World renowned author, Tommy Orange, visits Missoula

Maggie Vann, Reporter

The award winning author of There There, Tommy Orange, visited Missoula, Montana on October 30th, 2019. His book is integrated into the curriculum for sophomores in high school in Missoula, along with at the University of Montana, and has been an inspiration to Native Americans and teens all over the world. 

Orange grew up in Oakland, California, is enrolled in the Cheyenne tribe, and worked at a health clinic; until he decided that he wanted to be a teacher. Although his book, There There, affected the lives of Native Americans that read it, Orange didn’t even know if his book would be published. He just wanted to become more well-known, so that his dream for a teaching career would come true. On June 5th, 2018 his book was published, and it changed the lives of people all over the world

Orange’s book is a story about what it means to have your whole life taken away from you, while constantly wondering where you belong. Gertrude Stein, an American novelist, poet, playwright, and art collector said, “There is no there, there.” This quote struck Orange and he said that the characters in his book are looking for a “there, there”, or belonging. The characters in his book all have separate stories about their lives, and although none of the characters are real people, they are based off of very real issues in the Native American daily life. The separate stories for each character eventually converge and they each bring new meaning to the book. 

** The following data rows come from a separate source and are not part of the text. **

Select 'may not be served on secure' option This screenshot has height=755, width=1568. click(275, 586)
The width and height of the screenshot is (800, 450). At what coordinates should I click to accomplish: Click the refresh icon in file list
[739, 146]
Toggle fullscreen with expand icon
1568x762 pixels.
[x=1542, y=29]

The book discusses how traditions change. While many people associate tradition with something that stays the same, Orange said, “Part of tradition is adaptation.” He wants people to be aware that tradition is constantly changing, while keeping things that matter the most close. He also said, “People change, so can tradition.” his story brings out many underlying messages about life. 

Orange said that it’s hard for Native Americans today for many reasons. Many times, they live on reservations which, in a way, exclude them from the “real” world. However, Orange also said that these reservations tie Native Americans to larger cities. Another struggle that Native Americans experience is exposure to screenplay because it’s not diversified. They aren’t played on the screen, but when they are, they are often discriminated against. He said that it is hard for people of color because black people are visible so they often get shot, while Native Americans seem to fade into the background. 

There There is a book that is really an eye opener for people all over the world. His talks are a great way for people to see what life is like for people of color and the struggles of Native Americans. Orange even donated 20% of the money earned from selling his books in Missoula to Native American education.